Aim of the task: Rewrite the records below, swapping every "Where should I click to" for "Where do I click to" and leaving everything else as it is.

Data items:
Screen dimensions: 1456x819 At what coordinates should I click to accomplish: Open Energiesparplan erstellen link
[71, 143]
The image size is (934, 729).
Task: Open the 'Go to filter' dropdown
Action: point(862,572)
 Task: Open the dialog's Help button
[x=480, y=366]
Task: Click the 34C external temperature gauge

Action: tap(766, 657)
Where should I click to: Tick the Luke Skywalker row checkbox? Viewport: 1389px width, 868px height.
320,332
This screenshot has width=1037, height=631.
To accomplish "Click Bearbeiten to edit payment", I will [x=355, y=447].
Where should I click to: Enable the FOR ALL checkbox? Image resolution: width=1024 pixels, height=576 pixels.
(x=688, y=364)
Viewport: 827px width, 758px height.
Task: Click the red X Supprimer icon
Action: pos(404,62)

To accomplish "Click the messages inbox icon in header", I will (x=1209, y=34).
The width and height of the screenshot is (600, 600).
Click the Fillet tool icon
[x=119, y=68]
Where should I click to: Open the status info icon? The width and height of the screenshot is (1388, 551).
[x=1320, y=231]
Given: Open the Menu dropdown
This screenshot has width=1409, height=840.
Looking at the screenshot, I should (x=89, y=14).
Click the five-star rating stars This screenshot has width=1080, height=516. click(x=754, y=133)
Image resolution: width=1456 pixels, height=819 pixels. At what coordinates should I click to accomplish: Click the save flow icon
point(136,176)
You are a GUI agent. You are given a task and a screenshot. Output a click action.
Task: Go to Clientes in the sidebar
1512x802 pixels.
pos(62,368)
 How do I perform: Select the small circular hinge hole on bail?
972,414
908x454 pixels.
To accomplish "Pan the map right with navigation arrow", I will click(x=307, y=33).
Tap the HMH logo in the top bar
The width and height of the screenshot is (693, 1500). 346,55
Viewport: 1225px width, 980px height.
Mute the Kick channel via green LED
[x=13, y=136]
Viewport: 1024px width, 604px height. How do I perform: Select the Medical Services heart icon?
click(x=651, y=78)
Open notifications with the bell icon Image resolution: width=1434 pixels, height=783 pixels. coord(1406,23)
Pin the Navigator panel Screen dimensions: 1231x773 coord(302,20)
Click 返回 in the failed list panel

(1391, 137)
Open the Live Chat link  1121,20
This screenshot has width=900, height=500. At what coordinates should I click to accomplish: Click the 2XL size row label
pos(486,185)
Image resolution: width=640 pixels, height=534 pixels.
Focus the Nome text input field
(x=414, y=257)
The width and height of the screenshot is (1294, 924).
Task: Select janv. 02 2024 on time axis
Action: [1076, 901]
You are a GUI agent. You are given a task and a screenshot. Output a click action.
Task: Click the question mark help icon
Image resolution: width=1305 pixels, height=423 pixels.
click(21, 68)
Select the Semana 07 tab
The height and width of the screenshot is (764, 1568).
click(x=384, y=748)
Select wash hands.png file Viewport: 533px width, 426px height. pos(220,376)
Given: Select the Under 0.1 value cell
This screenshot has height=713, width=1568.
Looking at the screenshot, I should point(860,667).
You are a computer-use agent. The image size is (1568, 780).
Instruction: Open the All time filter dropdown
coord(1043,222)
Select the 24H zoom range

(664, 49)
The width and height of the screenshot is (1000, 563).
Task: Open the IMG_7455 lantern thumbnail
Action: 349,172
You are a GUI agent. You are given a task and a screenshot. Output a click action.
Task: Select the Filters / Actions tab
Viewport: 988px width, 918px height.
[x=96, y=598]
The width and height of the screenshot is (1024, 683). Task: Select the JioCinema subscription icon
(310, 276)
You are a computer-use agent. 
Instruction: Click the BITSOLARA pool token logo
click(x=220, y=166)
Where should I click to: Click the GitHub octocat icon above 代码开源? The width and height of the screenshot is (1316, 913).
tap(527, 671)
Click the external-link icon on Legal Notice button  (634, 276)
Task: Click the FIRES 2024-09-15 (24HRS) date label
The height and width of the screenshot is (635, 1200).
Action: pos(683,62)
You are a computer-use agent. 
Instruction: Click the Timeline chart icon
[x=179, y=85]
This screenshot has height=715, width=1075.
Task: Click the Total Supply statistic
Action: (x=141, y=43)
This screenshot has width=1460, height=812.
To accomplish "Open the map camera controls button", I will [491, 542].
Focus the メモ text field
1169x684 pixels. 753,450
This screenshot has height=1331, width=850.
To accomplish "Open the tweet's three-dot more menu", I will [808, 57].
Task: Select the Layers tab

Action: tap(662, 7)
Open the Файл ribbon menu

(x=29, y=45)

Result below:
Screen dimensions: 1456x819 At what coordinates should I click to accomplish: Open Energiesparplan erstellen link
[71, 143]
The image size is (934, 729).
Task: Open the 'Go to filter' dropdown
Action: point(862,572)
 Task: Open the dialog's Help button
[x=480, y=366]
Task: Click the 34C external temperature gauge

Action: tap(766, 657)
Where do I click to: Tick the Luke Skywalker row checkbox? Viewport: 1389px width, 868px height.
320,332
This screenshot has width=1037, height=631.
To accomplish "Click Bearbeiten to edit payment", I will [x=355, y=447].
Where do I click to: Enable the FOR ALL checkbox? Image resolution: width=1024 pixels, height=576 pixels.
(x=688, y=364)
Viewport: 827px width, 758px height.
Task: Click the red X Supprimer icon
Action: pos(404,62)

To accomplish "Click the messages inbox icon in header", I will (x=1209, y=34).
The width and height of the screenshot is (600, 600).
Click the Fillet tool icon
[x=119, y=68]
Where do I click to: Open the status info icon? The width and height of the screenshot is (1388, 551).
[x=1320, y=231]
Given: Open the Menu dropdown
This screenshot has width=1409, height=840.
Looking at the screenshot, I should (x=89, y=14).
Click the five-star rating stars This screenshot has width=1080, height=516. click(x=754, y=133)
Image resolution: width=1456 pixels, height=819 pixels. At what coordinates should I click to accomplish: Click the save flow icon
point(136,176)
You are a GUI agent. You are given a task and a screenshot. Output a click action.
Task: Go to Clientes in the sidebar
1512x802 pixels.
pos(62,368)
 How do I perform: Select the small circular hinge hole on bail?
972,414
908x454 pixels.
To accomplish "Pan the map right with navigation arrow", I will click(x=307, y=33).
Tap the HMH logo in the top bar
The width and height of the screenshot is (693, 1500). 346,55
Viewport: 1225px width, 980px height.
Mute the Kick channel via green LED
[x=13, y=136]
Viewport: 1024px width, 604px height. How do I perform: Select the Medical Services heart icon?
click(x=651, y=78)
Open notifications with the bell icon Image resolution: width=1434 pixels, height=783 pixels. coord(1406,23)
Pin the Navigator panel Screen dimensions: 1231x773 coord(302,20)
Click 返回 in the failed list panel

(1391, 137)
Open the Live Chat link  1121,20
This screenshot has width=900, height=500. At what coordinates should I click to accomplish: Click the 2XL size row label
pos(486,185)
Image resolution: width=640 pixels, height=534 pixels.
Focus the Nome text input field
(x=414, y=257)
The width and height of the screenshot is (1294, 924).
Task: Select janv. 02 2024 on time axis
Action: [1076, 901]
You are a GUI agent. You are given a task and a screenshot. Output a click action.
Task: Click the question mark help icon
Image resolution: width=1305 pixels, height=423 pixels.
click(21, 68)
Select the Semana 07 tab
The height and width of the screenshot is (764, 1568).
click(x=384, y=748)
Select wash hands.png file Viewport: 533px width, 426px height. pos(220,376)
Given: Select the Under 0.1 value cell
This screenshot has height=713, width=1568.
Looking at the screenshot, I should point(860,667).
You are a computer-use agent. The image size is (1568, 780).
Instruction: Open the All time filter dropdown
coord(1043,222)
Select the 24H zoom range

(664, 49)
The width and height of the screenshot is (1000, 563).
Task: Open the IMG_7455 lantern thumbnail
Action: 349,172
You are a GUI agent. You are given a task and a screenshot. Output a click action.
Task: Select the Filters / Actions tab
Viewport: 988px width, 918px height.
[x=96, y=598]
The width and height of the screenshot is (1024, 683). Task: Select the JioCinema subscription icon
(310, 276)
You are a computer-use agent. 
Instruction: Click the BITSOLARA pool token logo
click(x=220, y=166)
Where do I click to: Click the GitHub octocat icon above 代码开源? The width and height of the screenshot is (1316, 913).
tap(527, 671)
Click the external-link icon on Legal Notice button  (634, 276)
Task: Click the FIRES 2024-09-15 (24HRS) date label
The height and width of the screenshot is (635, 1200).
Action: pos(683,62)
You are a computer-use agent. 
Instruction: Click the Timeline chart icon
[x=179, y=85]
This screenshot has height=715, width=1075.
Task: Click the Total Supply statistic
Action: (x=141, y=43)
This screenshot has width=1460, height=812.
To accomplish "Open the map camera controls button", I will [491, 542].
Focus the メモ text field
1169x684 pixels. 753,450
This screenshot has height=1331, width=850.
To accomplish "Open the tweet's three-dot more menu", I will [808, 57].
Task: Select the Layers tab

Action: tap(662, 7)
Open the Файл ribbon menu

(x=29, y=45)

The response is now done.